» ACTIVITY: A single number is needed: how many lines of the data below contain "Enabled".

» RECORD EXTRACTS:
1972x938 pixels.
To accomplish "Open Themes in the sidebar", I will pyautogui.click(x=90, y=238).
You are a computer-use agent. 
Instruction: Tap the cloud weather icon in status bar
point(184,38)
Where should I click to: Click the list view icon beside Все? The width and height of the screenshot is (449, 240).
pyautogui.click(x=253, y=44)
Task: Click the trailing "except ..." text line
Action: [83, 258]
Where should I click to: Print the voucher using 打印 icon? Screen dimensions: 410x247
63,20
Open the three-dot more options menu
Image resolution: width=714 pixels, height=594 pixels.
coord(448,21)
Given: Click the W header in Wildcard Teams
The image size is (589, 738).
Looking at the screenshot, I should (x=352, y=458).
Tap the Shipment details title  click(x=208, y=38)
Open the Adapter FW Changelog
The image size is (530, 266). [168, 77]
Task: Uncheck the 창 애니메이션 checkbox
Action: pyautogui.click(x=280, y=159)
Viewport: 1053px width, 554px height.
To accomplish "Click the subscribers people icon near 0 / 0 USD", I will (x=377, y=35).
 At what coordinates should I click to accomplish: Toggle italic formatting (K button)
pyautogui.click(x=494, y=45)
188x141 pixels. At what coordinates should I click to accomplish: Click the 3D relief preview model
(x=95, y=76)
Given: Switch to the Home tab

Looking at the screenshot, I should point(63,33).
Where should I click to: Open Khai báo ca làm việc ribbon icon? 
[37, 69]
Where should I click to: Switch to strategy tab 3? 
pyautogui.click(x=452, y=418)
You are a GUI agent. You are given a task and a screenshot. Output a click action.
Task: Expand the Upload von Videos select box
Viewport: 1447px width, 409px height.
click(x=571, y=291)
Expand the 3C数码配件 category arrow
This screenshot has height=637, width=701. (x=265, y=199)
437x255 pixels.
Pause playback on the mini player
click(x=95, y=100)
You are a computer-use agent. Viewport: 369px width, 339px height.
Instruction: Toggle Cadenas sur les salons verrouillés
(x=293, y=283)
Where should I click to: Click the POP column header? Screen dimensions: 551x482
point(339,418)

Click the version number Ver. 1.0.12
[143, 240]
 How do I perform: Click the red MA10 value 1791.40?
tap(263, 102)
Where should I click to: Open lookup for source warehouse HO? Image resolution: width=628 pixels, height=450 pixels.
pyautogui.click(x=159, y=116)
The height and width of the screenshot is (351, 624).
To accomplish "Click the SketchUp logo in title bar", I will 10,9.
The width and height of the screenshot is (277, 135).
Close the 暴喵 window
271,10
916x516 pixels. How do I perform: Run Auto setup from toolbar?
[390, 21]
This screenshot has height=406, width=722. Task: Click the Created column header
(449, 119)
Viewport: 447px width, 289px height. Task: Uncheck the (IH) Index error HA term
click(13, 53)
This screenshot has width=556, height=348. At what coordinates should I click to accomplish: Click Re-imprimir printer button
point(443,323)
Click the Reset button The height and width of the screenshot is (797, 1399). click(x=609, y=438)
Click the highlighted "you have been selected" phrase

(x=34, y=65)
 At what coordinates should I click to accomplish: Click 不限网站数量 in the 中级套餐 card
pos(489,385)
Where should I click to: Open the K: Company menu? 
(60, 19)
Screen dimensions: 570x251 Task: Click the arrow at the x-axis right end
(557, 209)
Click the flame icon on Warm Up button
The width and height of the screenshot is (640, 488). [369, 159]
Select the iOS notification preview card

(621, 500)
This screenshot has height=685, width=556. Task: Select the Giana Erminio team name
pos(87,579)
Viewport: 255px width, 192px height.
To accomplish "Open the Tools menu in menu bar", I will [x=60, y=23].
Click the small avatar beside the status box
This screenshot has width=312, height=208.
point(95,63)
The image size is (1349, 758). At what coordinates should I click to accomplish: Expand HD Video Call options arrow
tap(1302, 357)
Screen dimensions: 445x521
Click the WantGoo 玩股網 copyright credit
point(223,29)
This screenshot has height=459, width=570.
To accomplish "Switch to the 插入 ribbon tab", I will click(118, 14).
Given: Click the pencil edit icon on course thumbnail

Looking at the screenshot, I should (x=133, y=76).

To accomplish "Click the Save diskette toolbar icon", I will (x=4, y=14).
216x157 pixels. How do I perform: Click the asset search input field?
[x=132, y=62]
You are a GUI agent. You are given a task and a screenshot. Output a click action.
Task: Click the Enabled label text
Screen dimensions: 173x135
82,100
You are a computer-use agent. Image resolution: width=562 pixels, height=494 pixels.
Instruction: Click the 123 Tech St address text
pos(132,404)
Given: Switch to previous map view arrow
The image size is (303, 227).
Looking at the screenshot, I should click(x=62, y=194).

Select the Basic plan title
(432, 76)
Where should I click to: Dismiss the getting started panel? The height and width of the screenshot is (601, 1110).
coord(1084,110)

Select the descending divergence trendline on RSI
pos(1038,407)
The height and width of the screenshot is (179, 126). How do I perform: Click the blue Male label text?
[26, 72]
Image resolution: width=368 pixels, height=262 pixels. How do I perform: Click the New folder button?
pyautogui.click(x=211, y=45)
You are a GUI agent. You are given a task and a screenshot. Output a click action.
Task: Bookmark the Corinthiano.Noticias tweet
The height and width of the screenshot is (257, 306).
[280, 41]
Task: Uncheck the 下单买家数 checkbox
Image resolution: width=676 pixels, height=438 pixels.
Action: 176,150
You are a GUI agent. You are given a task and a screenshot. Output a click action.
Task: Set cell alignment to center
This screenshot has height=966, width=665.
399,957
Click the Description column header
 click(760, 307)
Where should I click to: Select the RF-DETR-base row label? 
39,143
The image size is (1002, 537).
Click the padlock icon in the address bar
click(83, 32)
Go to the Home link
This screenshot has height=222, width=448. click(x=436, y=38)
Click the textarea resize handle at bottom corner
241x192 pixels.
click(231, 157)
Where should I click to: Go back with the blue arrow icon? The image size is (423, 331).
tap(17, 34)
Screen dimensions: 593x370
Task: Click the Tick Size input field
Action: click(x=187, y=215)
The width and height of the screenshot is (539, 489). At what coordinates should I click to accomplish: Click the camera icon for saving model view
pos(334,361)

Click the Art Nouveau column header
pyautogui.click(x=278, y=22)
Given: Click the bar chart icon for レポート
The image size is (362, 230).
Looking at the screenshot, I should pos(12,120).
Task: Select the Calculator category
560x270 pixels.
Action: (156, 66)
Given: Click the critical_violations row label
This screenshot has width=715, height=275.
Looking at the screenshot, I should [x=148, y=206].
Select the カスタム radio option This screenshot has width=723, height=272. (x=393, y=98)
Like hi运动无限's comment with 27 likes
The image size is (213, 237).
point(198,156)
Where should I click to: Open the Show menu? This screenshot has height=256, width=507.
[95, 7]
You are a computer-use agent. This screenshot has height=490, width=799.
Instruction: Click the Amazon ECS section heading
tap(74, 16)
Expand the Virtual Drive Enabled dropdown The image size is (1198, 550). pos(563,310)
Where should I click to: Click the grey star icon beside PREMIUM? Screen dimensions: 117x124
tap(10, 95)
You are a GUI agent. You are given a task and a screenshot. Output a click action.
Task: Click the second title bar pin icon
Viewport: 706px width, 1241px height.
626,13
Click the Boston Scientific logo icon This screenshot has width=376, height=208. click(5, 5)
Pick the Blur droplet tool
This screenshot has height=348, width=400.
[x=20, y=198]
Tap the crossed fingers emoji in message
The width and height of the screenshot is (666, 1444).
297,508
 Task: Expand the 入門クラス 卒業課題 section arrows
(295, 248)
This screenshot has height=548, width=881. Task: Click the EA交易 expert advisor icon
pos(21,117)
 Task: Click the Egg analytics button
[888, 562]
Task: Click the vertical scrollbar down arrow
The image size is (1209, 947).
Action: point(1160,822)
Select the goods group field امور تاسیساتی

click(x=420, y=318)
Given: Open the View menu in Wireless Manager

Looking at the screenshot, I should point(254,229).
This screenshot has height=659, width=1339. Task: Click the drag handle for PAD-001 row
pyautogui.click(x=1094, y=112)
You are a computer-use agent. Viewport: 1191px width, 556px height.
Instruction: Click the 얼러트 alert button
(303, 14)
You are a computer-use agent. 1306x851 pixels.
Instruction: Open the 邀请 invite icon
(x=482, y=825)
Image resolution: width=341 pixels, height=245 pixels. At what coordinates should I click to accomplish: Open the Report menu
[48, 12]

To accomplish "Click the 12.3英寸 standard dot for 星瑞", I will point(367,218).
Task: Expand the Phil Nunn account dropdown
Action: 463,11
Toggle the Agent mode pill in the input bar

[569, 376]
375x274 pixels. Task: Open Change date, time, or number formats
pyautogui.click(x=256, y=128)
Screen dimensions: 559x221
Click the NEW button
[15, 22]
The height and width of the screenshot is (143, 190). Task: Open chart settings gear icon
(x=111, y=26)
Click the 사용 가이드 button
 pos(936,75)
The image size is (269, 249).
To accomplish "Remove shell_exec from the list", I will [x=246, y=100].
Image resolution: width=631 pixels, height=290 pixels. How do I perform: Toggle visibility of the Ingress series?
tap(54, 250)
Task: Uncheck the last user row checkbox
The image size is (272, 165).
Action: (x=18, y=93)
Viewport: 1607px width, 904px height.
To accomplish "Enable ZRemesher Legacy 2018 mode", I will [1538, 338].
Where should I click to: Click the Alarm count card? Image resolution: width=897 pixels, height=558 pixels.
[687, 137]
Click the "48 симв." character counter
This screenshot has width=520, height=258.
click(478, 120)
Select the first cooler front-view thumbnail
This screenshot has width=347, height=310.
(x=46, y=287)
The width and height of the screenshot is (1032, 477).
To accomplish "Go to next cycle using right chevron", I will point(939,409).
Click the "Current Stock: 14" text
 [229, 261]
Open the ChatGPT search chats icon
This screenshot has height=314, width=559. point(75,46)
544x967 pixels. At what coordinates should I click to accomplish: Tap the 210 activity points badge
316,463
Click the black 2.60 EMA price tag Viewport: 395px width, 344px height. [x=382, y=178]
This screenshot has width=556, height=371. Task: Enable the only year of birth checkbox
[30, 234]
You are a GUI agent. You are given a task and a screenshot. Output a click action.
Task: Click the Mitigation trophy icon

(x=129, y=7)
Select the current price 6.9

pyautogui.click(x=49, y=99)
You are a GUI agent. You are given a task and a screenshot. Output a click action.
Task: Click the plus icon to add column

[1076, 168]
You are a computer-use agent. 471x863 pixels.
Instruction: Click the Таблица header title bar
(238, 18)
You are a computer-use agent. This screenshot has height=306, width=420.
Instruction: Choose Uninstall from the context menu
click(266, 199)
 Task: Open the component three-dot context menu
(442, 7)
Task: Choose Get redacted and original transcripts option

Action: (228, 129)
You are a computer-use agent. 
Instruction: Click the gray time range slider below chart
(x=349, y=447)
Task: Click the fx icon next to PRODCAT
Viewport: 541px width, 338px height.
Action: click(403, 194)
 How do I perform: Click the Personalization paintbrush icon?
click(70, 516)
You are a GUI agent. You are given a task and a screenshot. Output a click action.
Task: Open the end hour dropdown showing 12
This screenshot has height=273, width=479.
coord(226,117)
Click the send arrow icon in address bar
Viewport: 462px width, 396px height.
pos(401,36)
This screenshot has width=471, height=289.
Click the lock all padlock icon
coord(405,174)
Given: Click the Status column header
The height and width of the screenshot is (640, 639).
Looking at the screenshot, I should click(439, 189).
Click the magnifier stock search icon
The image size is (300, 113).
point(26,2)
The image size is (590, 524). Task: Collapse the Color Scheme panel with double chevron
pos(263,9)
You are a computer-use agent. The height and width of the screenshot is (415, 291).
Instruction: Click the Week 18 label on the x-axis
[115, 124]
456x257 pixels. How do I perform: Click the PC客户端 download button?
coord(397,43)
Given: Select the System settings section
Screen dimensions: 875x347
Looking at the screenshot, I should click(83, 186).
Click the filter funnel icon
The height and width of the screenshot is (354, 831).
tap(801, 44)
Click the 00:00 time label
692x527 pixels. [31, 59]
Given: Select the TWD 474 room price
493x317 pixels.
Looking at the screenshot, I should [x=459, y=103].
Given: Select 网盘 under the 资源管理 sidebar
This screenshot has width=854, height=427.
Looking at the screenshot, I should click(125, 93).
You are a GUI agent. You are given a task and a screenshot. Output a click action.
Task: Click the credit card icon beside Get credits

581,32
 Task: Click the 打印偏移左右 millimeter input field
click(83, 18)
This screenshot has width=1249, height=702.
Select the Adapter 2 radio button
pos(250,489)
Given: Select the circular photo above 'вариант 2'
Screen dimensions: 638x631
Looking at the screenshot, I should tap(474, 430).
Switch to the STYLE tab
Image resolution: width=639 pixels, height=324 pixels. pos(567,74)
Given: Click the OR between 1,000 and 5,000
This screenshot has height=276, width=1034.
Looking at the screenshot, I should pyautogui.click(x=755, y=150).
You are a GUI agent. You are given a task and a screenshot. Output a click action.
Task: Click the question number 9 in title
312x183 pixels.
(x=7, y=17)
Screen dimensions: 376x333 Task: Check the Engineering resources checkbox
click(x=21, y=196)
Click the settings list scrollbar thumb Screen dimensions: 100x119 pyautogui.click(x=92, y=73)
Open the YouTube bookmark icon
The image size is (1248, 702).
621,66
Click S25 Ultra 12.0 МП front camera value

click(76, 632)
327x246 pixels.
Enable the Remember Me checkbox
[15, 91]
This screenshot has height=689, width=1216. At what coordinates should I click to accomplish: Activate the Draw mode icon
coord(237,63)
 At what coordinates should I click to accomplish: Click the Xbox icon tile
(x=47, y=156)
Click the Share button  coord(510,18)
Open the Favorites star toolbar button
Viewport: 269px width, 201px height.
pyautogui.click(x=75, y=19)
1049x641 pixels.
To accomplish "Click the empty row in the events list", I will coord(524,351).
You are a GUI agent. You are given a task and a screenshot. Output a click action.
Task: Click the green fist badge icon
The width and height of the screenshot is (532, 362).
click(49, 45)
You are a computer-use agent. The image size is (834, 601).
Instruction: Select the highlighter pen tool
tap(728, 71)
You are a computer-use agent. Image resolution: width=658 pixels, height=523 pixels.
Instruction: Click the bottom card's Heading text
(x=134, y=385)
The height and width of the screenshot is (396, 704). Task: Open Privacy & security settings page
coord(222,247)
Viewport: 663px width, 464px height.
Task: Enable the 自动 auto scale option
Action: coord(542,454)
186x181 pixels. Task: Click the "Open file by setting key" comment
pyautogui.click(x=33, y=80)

» WRITTEN ANSWER: 2